Ein Apotheker im Rausch
Apothekenbesitzer und Ferrari-Kunde G.S. wurde auch gebremst, allerdings, weil er sich an seinem 812 einen Plattfuss holte. «Man wird schnell euphorisch, das Adrenalin schaltet gewisse Regionen im Verstand aus, es ist wie ein Rausch!», erklärte der Deutsche. Ich kann G.S. durchaus verstehen. Der 812er im Grenzbereich ist kein hinterhältiger Typ und auch kein sturer Ideallinienverfechter. Die Allradlenkung ist phänomenal, der 812 ist ein wahrer Kurvenliebhaber und lässt sich fahren, als wüsste er bereits im Voraus, wo sein Herrchen ihn hinführen will. Interesse geweckt? Apotheker S. ist dem Ferrari-Virus zum Opfer gefallen: «Ich habe mir gerade vor einigen Tagen den neuen SF90 Stradale mit 1000 PS bestellt. Ferrari schafft es immer wieder, noch einen drauf zu setzen!» Der 812 Superfast – zum Einstandspreis von rund 330 000 Franken – ist bereits restlos ausverkauft. Die letzten Exemplare werden voraussichtlich im Jahr 2022 vom Band rollen, bevor das Nachfolgemodell produziert wird. Wer dennoch ein Exemplar ergattern will, muss noch tiefer in die Tasche greifen: 400 000 Franken sind nötig, wenn man mit seinem eigenen 812 mit Tempo 340 über die Döttinger Höhe rauschen will. Unglaublich, zu welchen Preisen die Fahrzeuge im Internet angeboten werden. Bei meinem Selbstversuch schaffte ich 310 km/h.
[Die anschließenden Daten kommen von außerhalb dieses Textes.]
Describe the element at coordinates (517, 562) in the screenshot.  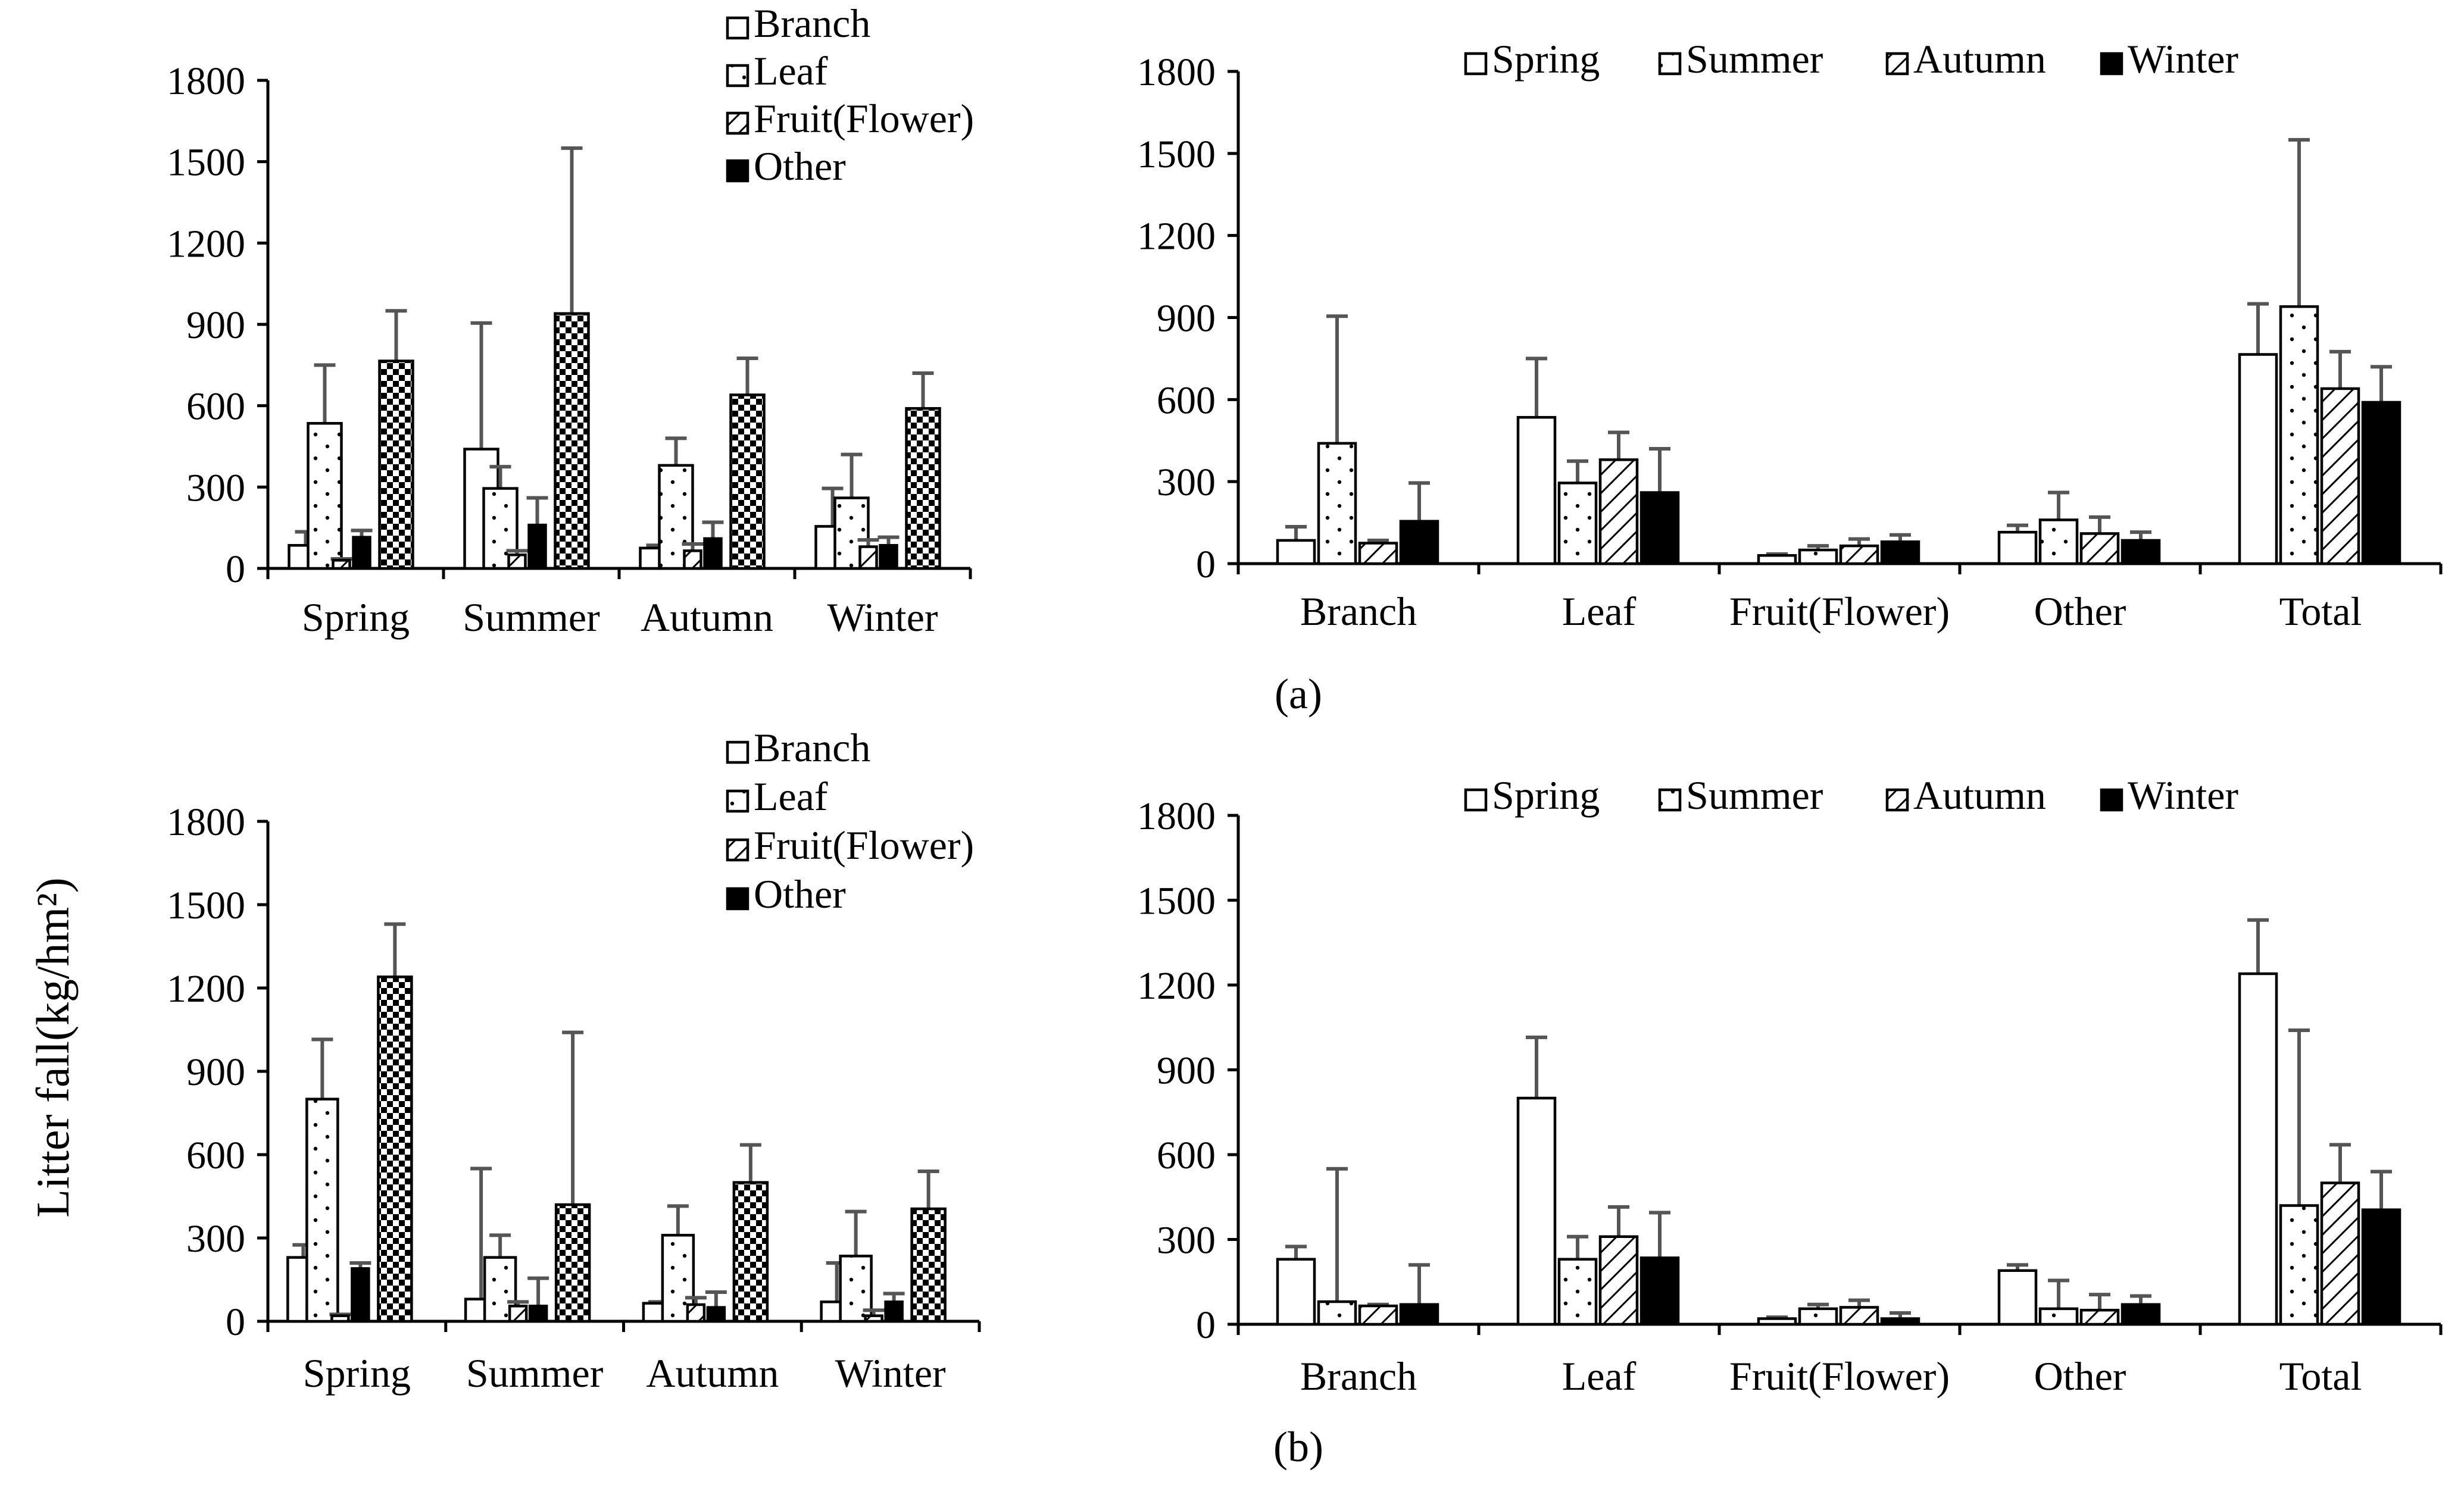
I see `bar-fruit-flower-summer` at that location. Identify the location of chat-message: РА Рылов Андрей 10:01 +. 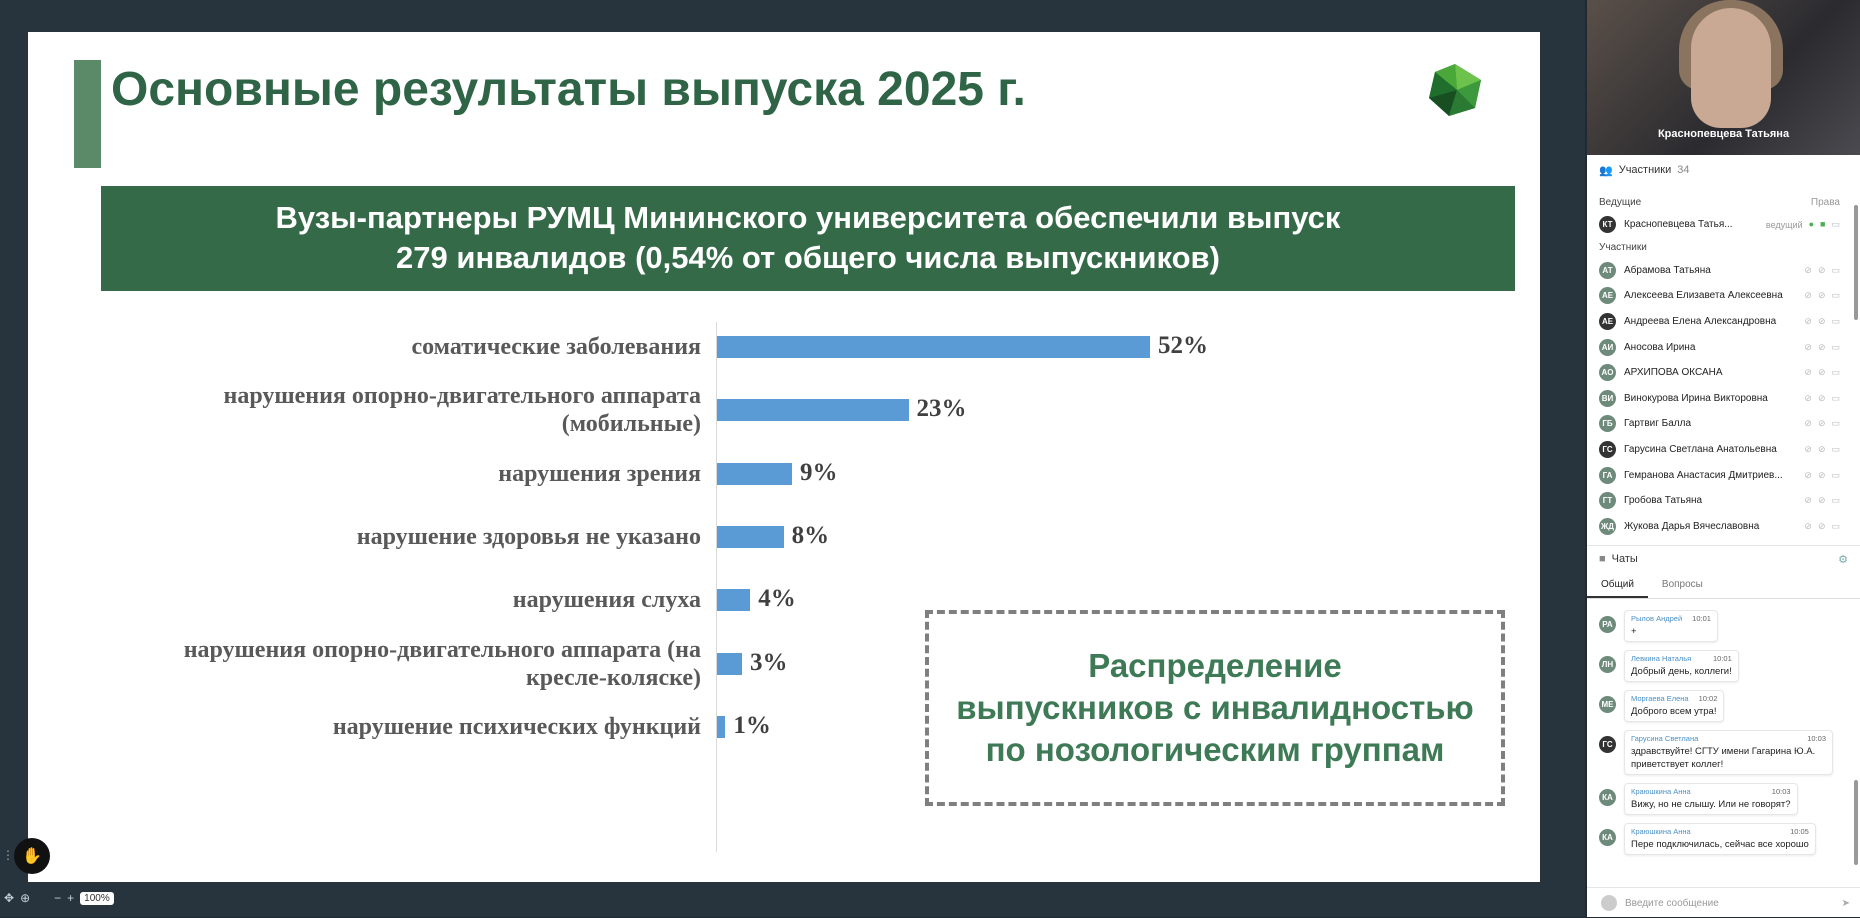
(1720, 626).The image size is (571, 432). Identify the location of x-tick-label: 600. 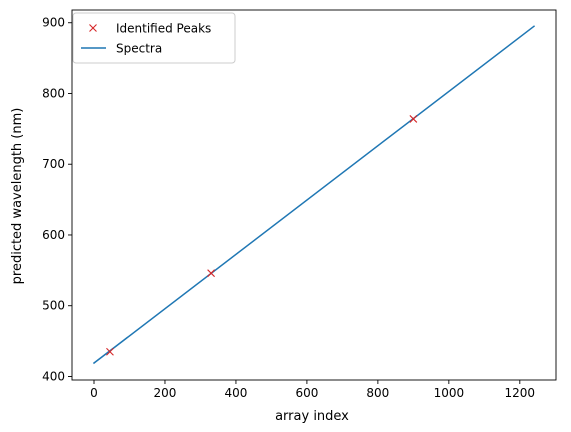
(306, 393).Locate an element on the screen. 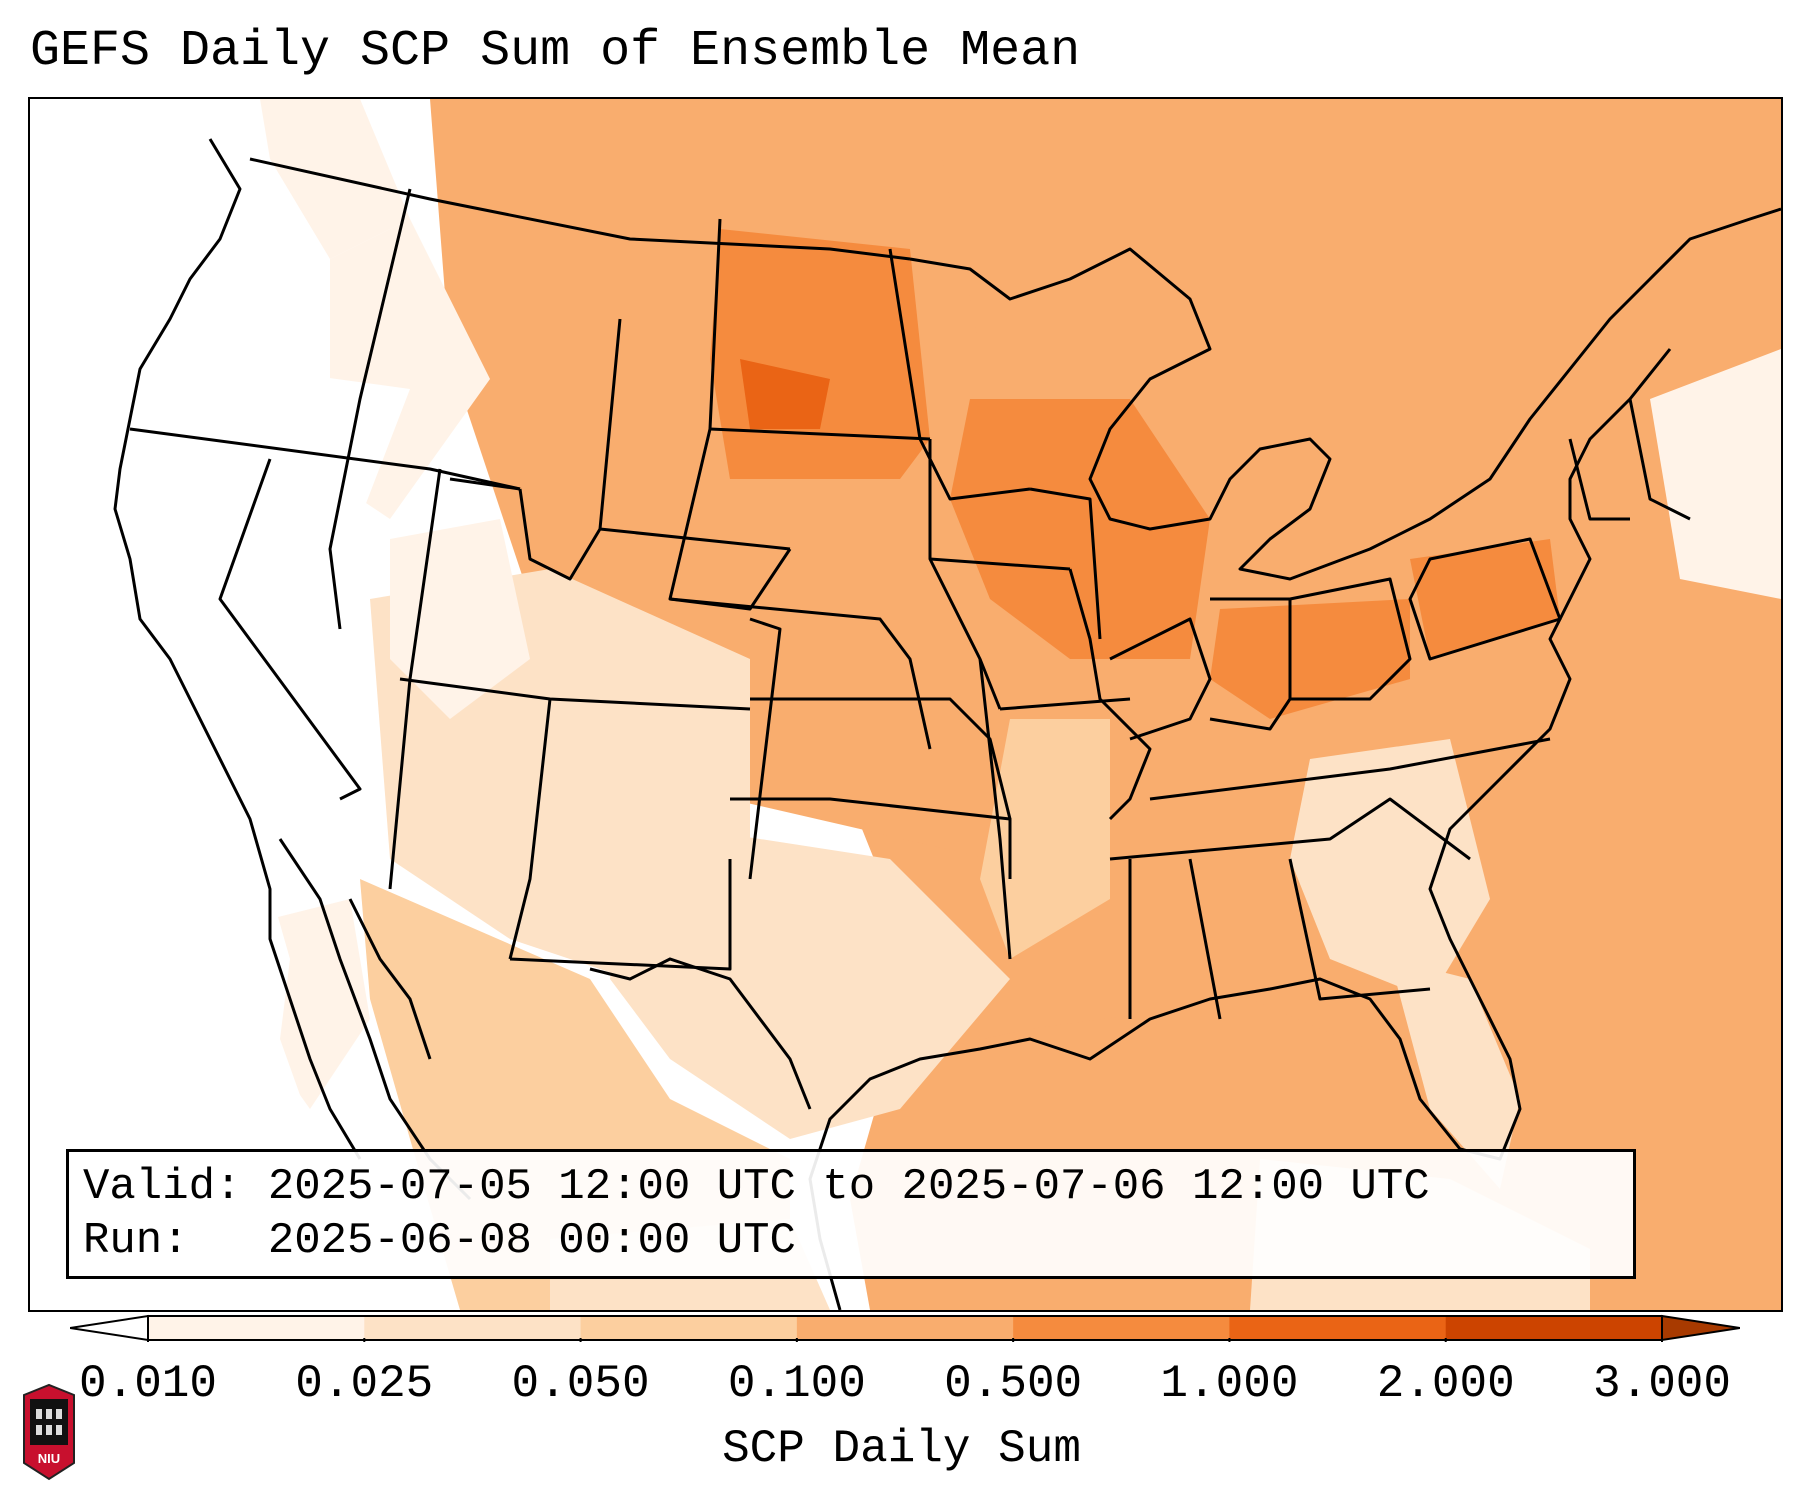 The width and height of the screenshot is (1803, 1500). niu-logo-icon: NIU is located at coordinates (49, 1432).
Immerhin: Die aktuellen GT3-Autos beim 24-Stundenrennen auf dem Nürburgring sind bei Tempo 270 km/h bereits am Limit, zur gleichen Zeit schaltet man im 812 in den siebten Gang und freut sich, dass bald die Zahl 3 ganz vorne auf dem digitalen Tacho steht. Apropos digital: Die Beifahrerseite wird durch ein kleines Display im Armaturenbereich ergänzt, so kann der Co-Pilot immer den aktuellen Gang, Geschwindigkeit oder bei Be-darf auch das Navi ablesen.
Vettel & Leclerc
Nach zahlreichen, zum Glück unfallfreien Runden auf der Rennstrecke ging es nach Bonn, wo die Ferrari-Besitzer abends zum Gala-Dinner geladen waren. Mit von der Partie war auch Francesco Bianchi, Europas Verkaufschef von Ferrari. Er präsentierte am folgenden Tag den neuen SF90 Stradale auf dem Grand-Prix-Kurs des Nürburgrings. Es gab aber noch weitere prominente Gala-Besucher: Ferraris Formel-1-Piloten Sebastian Vettel und Charles Leclerc liessen sich fotografieren und und unterhielten sich mit den Gästen. Ferrari bringt der Kundschaft viel Wertschätzung entgegen, der Trackday war somit auch neben der Strecke ein unvergessliches Erlebnis.